The cross-platform game software now reaches Google's software for faster Web apps and previews support for Flash. Also: new features and better performance.

Five browser logos

Startup Unity Technologies released version 3.5 of its video game engine that now includes support for Google's Native Client browser-boosting software.

Unity's software is a cross-platform tool that lets game programmers reach a wide range of devices--everything from iPhones to Windows to browsers. Cross-platform tools are only worth it if they reach a broad number of platforms, though, so it's important to expand, and the company has been working on Unity 3.5 for months.

Native Client is Google software built into Chrome that lets programmers run lightly modified C or C++ software directly in the browser. Ordinarily running such native software, compiled by programmers and downloaded over the Internet, would be a security nightmare. But Native Client, aka NaCl, comes with security protections--it only lets permitted instructions run, and it executes software in a protective sandbox.

So far other browser makers have treated Native Client with reactions ranging from indifference to disapproval. But Google's browser is gaining in popularity, and Google has its Chrome Web Store to distribute NaCl apps. If a significant number of programmers embrace NaCl in favor of JavaScript, WebGL, CSS, and other Web-app programming technologies, though, it's conceivable browser developers could overcome their NaCl aversion.

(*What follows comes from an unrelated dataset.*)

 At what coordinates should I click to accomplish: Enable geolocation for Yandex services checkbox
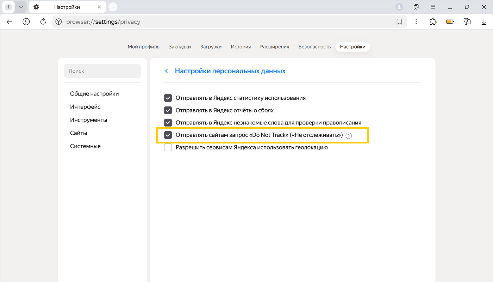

NaCl got its start on x86 processors from Intel and AMD, but Google has been working to adapt Native Client for ARM-based systems. However, Google doesn't support NaCl in its new Chrome for Android browser, which runs on ARM-based mobile phones.

Unity 3.5 also has a "preview release" of support for Adobe Systems' Flash Player 11 plug-in, whose most notable difference over predecessors is support for the Stage 3D interface for hardware-accelerated 3D graphics. Flash is widely installed on personal computers, but Adobe abandoned an effort to bring it to mobile devices.

In addition to the new platform support, Unity 3.5 includes a number of new programming features, too. Among them:

• The Shuriken system for particle-based visual effects to simulate things like fire and smoke

• Better and faster lighting effects such as high dynamic range imagery

• Smarter "pathfinding" algorithms for directing characters around obstacles or through crowds

• Better performance through improved "occlusion culling," which means a computer doesn't have to waste as many resources handling objects that can't be seen

• An interface for social gaming

The upgrade is free for Unity 3 developers. The software comes in a free basic version or costs $1,500 per developer for Unity Pro.